▶ Work instruction A
Print the part of the post about Haskell's integral types that begins at the words "I still remember" and stops after the words "calculators were forbidden...".
▶ Work instruction B
Using the post about Haskell's integral types, decide whether each statement agrees with it, and answer yes or no with the deciding words quoted: (i) The unbounded Integer type is described as fine. (ii) The size of Int is stated as 64 bits. (iii) The student was allowed a calculator in the examination.
▶ Work instruction C
Please go on with the post about Haskell's integral types from where it stops.
───── Extract to read
[Haskell-cafe] A new form of newtype

Richard O'Keefe ok at cs.otago.ac.nz
Tue Dec 8 16:09:02 EST 2009


Haskell is very nearly a high level language.
One rather unpleasant way in which it lets the
the underlying machine show through is integral types.

Aside from the unbounded Integer type, which is fine,
there are integral types bounded by machine sizes:
Int, size unspecified, Data.Int.Int{8,16,32,64},
and Data.Word.Word{8,16,32,64}.

There are a number of problems with these.
The principal one is that in order to figure out which
size is needed, a programmer must do arithmetic.
I still remember a student's bitter complaint about
being required to find the base 2 logarithm of 32 in
an examination where calculators were forbidden...
──────────
───── Data section
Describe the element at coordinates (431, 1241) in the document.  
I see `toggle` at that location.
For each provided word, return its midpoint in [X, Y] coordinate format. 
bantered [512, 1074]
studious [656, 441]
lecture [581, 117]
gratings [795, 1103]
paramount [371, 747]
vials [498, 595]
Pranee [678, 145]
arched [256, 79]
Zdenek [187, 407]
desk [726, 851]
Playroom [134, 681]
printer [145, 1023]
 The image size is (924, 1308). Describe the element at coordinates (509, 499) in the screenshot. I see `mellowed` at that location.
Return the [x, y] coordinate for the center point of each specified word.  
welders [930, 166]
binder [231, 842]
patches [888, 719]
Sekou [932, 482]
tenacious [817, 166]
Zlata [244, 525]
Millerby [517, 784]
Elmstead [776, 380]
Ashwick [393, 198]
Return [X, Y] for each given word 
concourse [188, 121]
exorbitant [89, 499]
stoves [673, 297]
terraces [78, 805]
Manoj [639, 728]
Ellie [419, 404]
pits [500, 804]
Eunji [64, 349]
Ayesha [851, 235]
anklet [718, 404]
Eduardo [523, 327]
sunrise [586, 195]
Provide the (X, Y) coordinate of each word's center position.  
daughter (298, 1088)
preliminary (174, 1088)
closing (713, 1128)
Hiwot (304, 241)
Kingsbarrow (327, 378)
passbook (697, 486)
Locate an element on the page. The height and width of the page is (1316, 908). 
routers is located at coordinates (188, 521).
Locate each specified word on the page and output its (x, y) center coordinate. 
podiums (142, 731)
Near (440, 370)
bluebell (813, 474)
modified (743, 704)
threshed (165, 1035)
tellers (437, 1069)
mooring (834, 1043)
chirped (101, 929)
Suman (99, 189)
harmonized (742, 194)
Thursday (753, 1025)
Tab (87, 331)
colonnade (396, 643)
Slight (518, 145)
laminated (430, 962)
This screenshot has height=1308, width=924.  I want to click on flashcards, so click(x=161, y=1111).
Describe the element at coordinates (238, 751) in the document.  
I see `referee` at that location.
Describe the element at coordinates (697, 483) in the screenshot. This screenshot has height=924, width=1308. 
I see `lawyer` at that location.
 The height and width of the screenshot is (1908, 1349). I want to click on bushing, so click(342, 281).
──────────
▶ Exercise answer A
I still remember a student's bitter complaint about
being required to find the base 2 logarithm of 32 in
an examination where calculators were forbidden...

▶ Exercise answer B
(i) Yes: "Aside from the unbounded Integer type, which is fine,"
(ii) No: "Int, size unspecified"
(iii) No: "an examination where calculators were forbidden"

▶ Exercise answer C
I propose a small addition to 'newtype' syntax:

	'newtype' id '=' '[' expr {',' expr}... ']'
                          [deriving-part]

The expressions are Integral expressions made from
constants and suitable Prelude functions.  Each Haskell
implementation supports some sublist of the types
  [Int1,Word1,Int2,Word2,Int3,Word3,...,Int64,Word64,
   ...,Int256,Word256,...,Integral, _except
(It's almost interesting that the Natural type missing
  from Haskell would go after Integral in this list, and
  so would never be used.)
The effect of the declaration would be to make "id"
a copy of the first type in the list of supported types
that is big enough to include the value of every expression
on the right hand side, except that
	minBound = the smallest value on the right hand side
	maxBound = the largest value on the right hand side
rather than being the bounds for the underlying type.

The instances that could be derived would include
Bits, Bounded, Data, Enum, Eq, Integral, Ix, Num, Ord,
PrintfArg, Read, Real, Show, Storable, Typable.

I'd actually prefer that the default list of derived
instances be short, but it's hard to draw an arbitrary line,
so the default instances should be the same as the default
instances for Int in the same Haskell system.

Suppose I knew that I had a 2TB disc (I don't, and wish I
did) and wanted to be able to hold not only any file size
but the sums and differences of up to 10,000,000 file sizes.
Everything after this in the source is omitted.